I am beginning to understand my relationship with failure. That’s what it is, a relationship. More precisely, I can now say that I have come to understand that it is not failure that is so frightening; it is the fear of being judged that terrifies and intimidates. Daring to care, to dream, to attempt, and to embrace an uncertain outcome in pursuit of a goal exposes us for who we are and what we value.
The authors of The Other “F” Word refer to failure as success’s sibling. You don’t get to know one without developing a relationship with the other. It is the content of this book that crystalized my understanding that fear of judgement is the true boogeyman hiding in the dark corners of our minds.
I had the good fortune of being introduced to failure at an early age. I say good fortune in hindsight, of course, because meeting failure is never the preferred outcome of any effort, large or small. In my case, I met failure as a fringe benefit of being dyslexic. I became all too familiar with attempting and falling short, an experience that often resulted in harsh judgement from educators and my classmates.
It may seem strange for me to refer to such a difficult and challenging experience in positive terms, but that is how I’ve come to view the circumstance. There are two reasons for this:
- What does not kill you makes you stronger; this is true of failure. Because of my early, and dare I say frequent, experience with failure, I came to understand that rarely does failure result in the doom conjured in our imaginations. Truth be told, the consequence of most failures is a temporary assault on the ego.
- A relationship with failure builds grit. We have all known those individuals that cruised through their early years without getting to know failure, only to be paralyzed by failure’s embrace later in life. At some point we all meet failure, and I have come to understand that it is a relationship best developed early.
Malcom Gladwell’s book, David and Goliath, points out that a disproportionate number of entrepreneurs and leading corporate CEOs suffer from learning disabilities. Gladwell credits this to their ability understand and adapt to failure as a cornerstone to their success. It is their relationship with failure that built their risk tolerance and willingness to challenge the status quo.
Two years ago, when I came up with the idea for STRIVE magazine and its digital platform, I knew I would be putting a very public stake in the ground. My team and I would not be operating a quiet little business out of the public eye. Quite the contrary. We would be stating our intent, our opinions, and our goals very publicly. Further, we would be asking the masses to look our way and listen to our message, and our success would depend on their attention. Adding to the visibility and the pressure, we would be asking prominent authors from around the globe to share their time, knowledge, and talents with us. In effect, we would be asking them to have confidence in us and our ability to represent them in the best possible light. It’s a responsibility we take very seriously.

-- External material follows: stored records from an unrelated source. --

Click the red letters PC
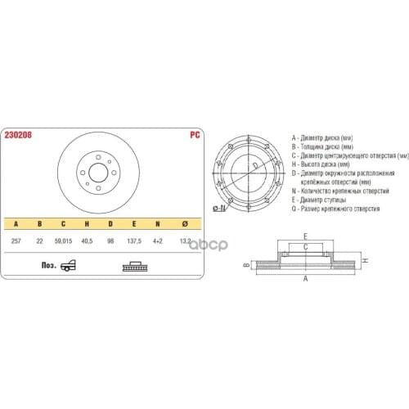194,135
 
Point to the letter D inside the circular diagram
255,166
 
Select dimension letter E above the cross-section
305,238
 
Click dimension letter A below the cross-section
306,279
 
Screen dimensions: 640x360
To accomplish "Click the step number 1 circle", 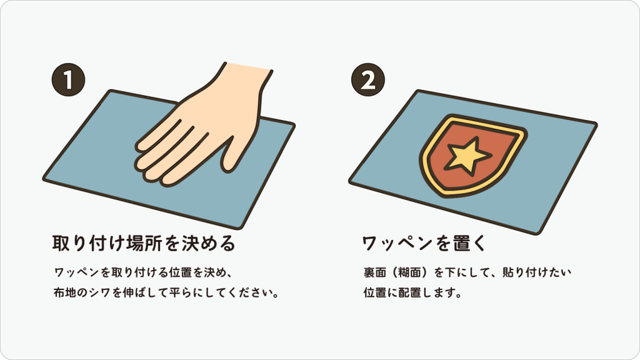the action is pos(68,79).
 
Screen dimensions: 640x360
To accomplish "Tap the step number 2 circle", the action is pos(368,79).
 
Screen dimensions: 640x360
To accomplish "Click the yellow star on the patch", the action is pos(468,156).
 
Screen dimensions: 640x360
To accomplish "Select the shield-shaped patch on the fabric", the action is pos(473,156).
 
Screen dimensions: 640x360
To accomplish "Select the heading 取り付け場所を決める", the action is pos(144,243).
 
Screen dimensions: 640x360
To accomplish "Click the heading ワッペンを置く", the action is pos(424,243).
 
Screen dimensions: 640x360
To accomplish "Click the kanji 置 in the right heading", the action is pos(458,243).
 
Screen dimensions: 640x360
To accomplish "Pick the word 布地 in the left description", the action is pos(65,293).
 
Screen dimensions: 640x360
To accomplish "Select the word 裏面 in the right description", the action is pos(375,272).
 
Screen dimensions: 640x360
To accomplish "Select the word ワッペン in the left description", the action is pos(77,272).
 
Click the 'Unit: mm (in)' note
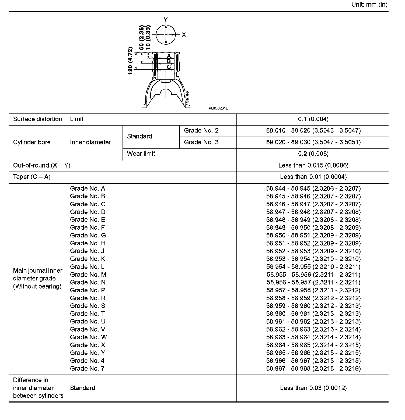pos(369,5)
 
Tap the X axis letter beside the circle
pos(184,35)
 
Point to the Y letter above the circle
pos(166,19)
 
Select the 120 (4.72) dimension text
pos(130,61)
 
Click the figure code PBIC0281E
pos(218,108)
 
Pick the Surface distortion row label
pos(37,119)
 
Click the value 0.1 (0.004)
pos(313,119)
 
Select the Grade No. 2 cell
pos(201,131)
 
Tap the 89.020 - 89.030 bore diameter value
pos(313,142)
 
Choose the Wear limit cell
pos(141,154)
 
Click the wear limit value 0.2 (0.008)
pos(313,154)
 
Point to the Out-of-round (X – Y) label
pos(41,165)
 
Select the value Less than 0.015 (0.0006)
pos(313,165)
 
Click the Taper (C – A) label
pos(32,177)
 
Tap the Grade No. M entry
pos(88,275)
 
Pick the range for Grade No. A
pos(313,188)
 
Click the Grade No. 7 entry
pos(87,368)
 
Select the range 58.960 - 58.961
pos(313,314)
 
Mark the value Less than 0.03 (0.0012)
pos(313,388)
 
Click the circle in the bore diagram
pos(166,35)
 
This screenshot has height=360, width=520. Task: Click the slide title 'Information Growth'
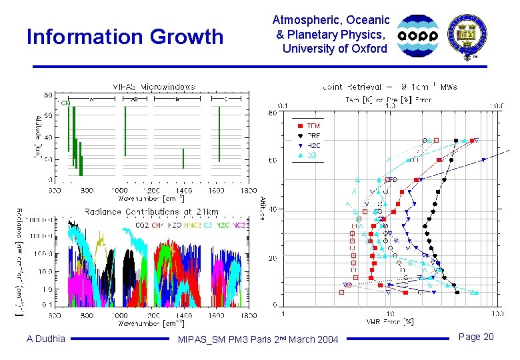[125, 37]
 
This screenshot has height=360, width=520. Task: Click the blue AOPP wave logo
[419, 36]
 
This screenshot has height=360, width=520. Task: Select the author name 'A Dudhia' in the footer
[46, 339]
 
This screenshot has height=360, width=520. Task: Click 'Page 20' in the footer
[476, 337]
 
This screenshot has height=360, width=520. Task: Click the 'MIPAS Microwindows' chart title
[153, 86]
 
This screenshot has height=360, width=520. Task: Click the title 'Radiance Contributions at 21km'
[151, 211]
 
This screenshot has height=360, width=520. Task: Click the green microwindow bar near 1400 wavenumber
[183, 158]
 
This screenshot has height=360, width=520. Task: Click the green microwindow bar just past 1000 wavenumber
[125, 131]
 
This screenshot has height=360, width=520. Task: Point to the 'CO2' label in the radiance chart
[142, 225]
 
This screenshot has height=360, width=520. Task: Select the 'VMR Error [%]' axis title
[391, 322]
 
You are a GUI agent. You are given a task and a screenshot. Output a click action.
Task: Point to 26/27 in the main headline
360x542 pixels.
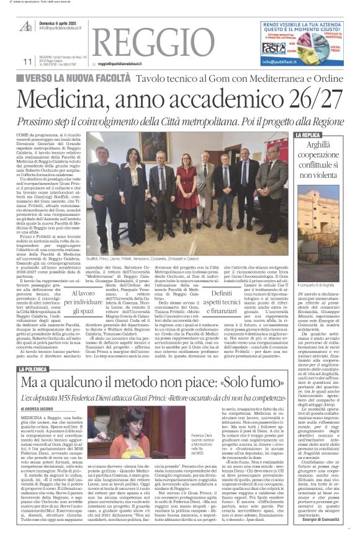(x=307, y=99)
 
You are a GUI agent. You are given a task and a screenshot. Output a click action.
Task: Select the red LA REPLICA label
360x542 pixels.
(x=308, y=135)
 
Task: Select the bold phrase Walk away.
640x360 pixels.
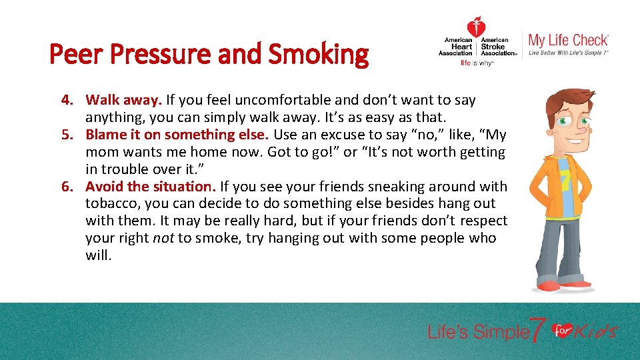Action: tap(124, 101)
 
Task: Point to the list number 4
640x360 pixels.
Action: tap(66, 101)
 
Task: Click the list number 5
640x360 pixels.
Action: tap(66, 135)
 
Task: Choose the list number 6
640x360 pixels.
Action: tap(66, 187)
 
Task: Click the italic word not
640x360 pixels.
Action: tap(163, 239)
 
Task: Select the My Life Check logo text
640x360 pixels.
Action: tap(568, 40)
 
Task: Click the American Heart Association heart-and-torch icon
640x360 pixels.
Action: tap(476, 28)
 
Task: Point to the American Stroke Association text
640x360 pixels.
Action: tap(498, 47)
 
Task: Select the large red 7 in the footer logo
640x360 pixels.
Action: tap(537, 329)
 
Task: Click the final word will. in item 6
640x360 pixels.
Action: tap(98, 256)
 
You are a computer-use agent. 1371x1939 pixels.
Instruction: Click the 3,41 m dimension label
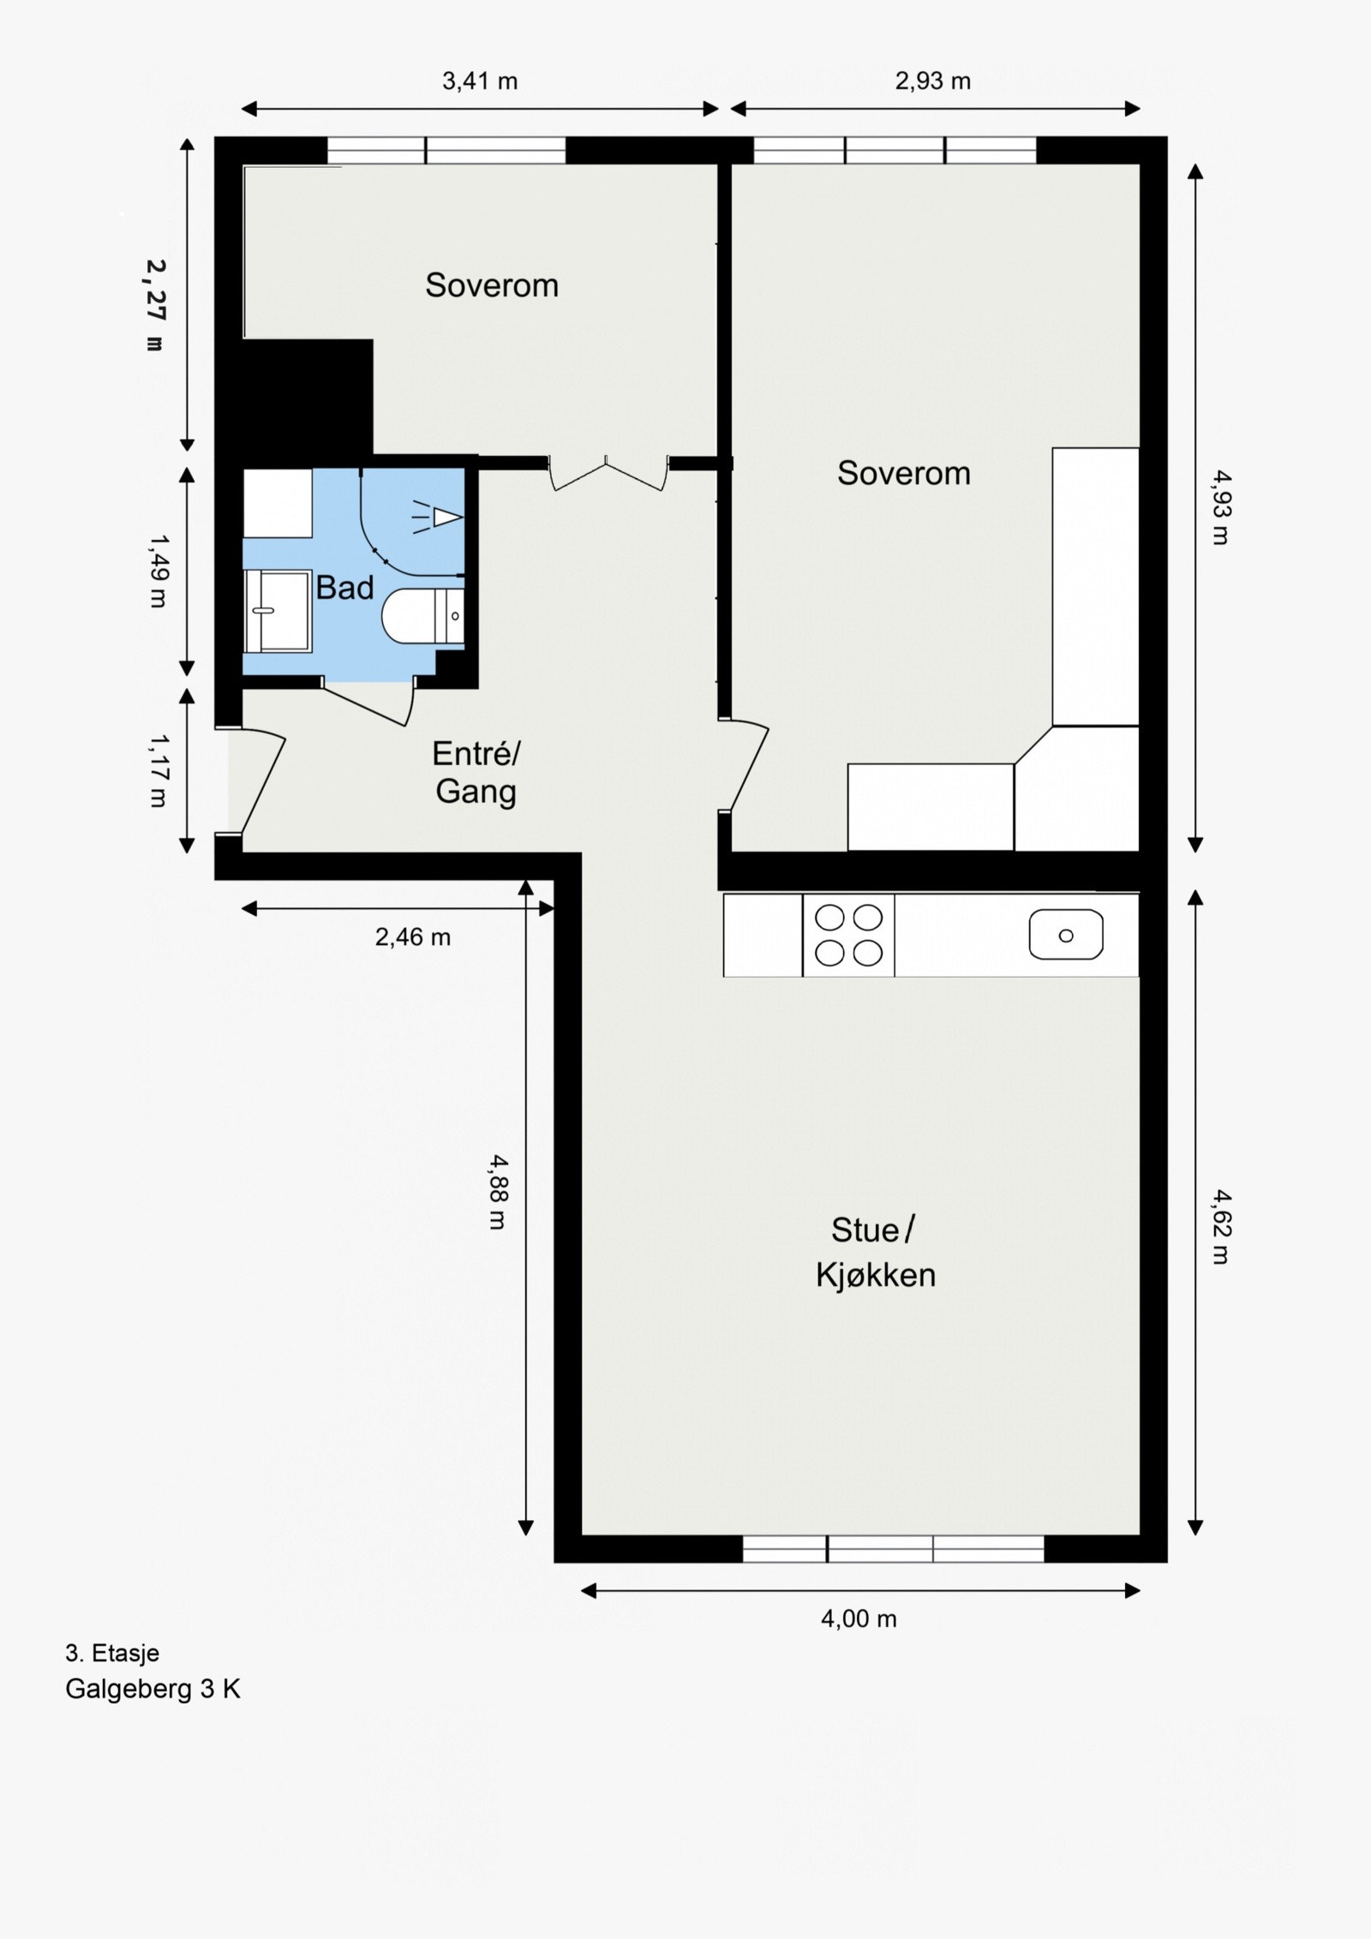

What if I fail? Healthy relationships evolve over time, and this has been true of my relationship with failure. I always ask this question when engaging in a new endeavor, especially something this public; I assume most do. However, this time when I asked the question, What if I fail? I realized that it was not the right question. The true, the raw, and the unvarnished question was, Can I handle what everyone will think of me if I fail? I did not think of it in terms of being able to handle the judgement of others until The Other “F” Word brought the fear of failure down to its lowest common denominator, the fear of being judged.
I am an entrepreneur, and as such my relationship with failure, and success for that matter, is ongoing and evolving. What I have learned from this relationship thus far is that fear of failure, or, more appropriately stated, the fear of what people might think, has a huge cost. It keeps us from pursuing our dreams. Success and failure are siblings, and you will never be able to fully embrace one without being prepared to embrace the other.